In dem Hauptsacheverfahren hat die Kindesmutter mit Schriftsatz vom 7.4.2005 beantragt, ihr das Sorgerecht, hilfsweise das Aufenthaltsbestimmungsrecht zu übertragen. Der Kindesvater hat mit Schriftsatz vom 15.3.2005 beantragt, ihm das Aufenthaltsbestimmungsrecht für die gemeinsamen Kinder zu übertragen.

Im Termin vom 22.6.2005 haben die Parteivertreter erklärt, die beiden ersten Umgangskontakte seien gut gelaufen.
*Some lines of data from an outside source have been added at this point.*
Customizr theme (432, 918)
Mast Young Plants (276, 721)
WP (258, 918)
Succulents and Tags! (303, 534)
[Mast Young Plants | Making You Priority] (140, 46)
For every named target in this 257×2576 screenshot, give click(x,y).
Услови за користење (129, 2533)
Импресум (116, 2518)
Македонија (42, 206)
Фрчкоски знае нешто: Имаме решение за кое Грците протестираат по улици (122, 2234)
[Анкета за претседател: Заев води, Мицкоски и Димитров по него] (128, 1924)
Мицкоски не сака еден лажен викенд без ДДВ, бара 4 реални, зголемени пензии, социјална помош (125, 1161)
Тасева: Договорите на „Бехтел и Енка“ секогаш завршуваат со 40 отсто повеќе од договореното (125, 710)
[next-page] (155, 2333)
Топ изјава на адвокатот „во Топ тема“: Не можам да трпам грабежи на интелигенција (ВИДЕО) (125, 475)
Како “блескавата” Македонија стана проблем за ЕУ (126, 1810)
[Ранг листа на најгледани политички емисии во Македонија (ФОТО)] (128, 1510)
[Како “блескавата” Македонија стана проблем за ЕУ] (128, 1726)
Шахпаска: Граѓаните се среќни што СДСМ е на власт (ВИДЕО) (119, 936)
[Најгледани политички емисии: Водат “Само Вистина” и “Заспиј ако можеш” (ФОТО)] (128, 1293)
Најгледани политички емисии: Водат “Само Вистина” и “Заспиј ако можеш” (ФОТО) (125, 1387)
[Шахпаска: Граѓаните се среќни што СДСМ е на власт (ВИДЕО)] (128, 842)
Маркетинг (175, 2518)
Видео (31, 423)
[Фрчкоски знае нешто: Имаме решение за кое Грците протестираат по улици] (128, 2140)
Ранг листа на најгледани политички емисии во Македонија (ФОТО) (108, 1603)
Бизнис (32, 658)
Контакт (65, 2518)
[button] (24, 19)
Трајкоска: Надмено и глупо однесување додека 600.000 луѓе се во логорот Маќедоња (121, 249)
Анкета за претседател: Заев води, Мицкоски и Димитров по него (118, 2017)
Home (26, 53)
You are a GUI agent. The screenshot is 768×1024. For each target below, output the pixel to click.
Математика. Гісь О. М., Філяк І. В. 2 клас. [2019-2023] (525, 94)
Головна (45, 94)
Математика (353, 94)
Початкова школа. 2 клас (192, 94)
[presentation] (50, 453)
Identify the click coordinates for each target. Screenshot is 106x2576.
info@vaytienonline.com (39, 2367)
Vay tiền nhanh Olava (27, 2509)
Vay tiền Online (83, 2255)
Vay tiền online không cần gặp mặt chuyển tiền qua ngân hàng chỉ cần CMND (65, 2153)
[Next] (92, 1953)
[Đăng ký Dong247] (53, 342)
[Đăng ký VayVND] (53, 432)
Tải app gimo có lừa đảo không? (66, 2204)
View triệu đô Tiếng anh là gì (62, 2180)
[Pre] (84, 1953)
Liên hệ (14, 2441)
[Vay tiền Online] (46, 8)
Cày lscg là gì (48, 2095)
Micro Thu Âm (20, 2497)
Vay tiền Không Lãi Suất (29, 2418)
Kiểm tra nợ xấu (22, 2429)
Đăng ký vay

Probleme seien erst am Ende des 2. Besuchswochenendes aufgetreten, nachdem der Antragsgegner ein blaues Auge davon getragen habe und behauptet habe, der Vater der Antragstellerin habe ihn geschlagen.

Das AG hat mit Beschluss vom 22.6.2005 ein Sachverständigengutachten zu der Frage in Auftrag gegeben, bei welchem Elternteil die Kinder ihren Aufenthalt unter Berücksichtigung des Kindeswohls am ehesten nehmen sollten und den Sachverständigen Dipl.-Psych. R. mit der Erstellung des Gutachtens beauftragt.

Die Parteien haben im Termin vom 17.5.2006 vor dem AG zugunsten der Kindesmutter einen wöchentlichen Umgangskontakt jeweils montags in der Zeit von 14.00 bis 18.00 Uhr, beginnend mit dem 23.5.2006, vereinbart. Der Umgang sollte dergestalt stattfinden, dass die Kinder durch die Umgangspflegerin der Kindesmutter übergeben werden. Nachdem die Umgangskontakte zunächst unproblematisch anliefen, gab es seit Anfang August 2006 Schwierigkeiten, nachdem die Umgangspflegerin urlaubsbedingt die Übergabe der Kinder nicht wahrnehmen konnte.

Die Kindesmutter hat sich während der Erstellung des Gutachtens mit drei Schreiben an den Sachverständigen gewandt (Bl. 185-195, 199-200 der Gerichtsakte), die sich bei der Gerichtsakte befinden und von denen die Gegenseite keine Abschriften erhalten hat.

Das AG hat am 9.11.2006 Termin zur mündlichen Verhandlung in dem Sorgerechtsverfahren für den 13.12.2006 anberaumt.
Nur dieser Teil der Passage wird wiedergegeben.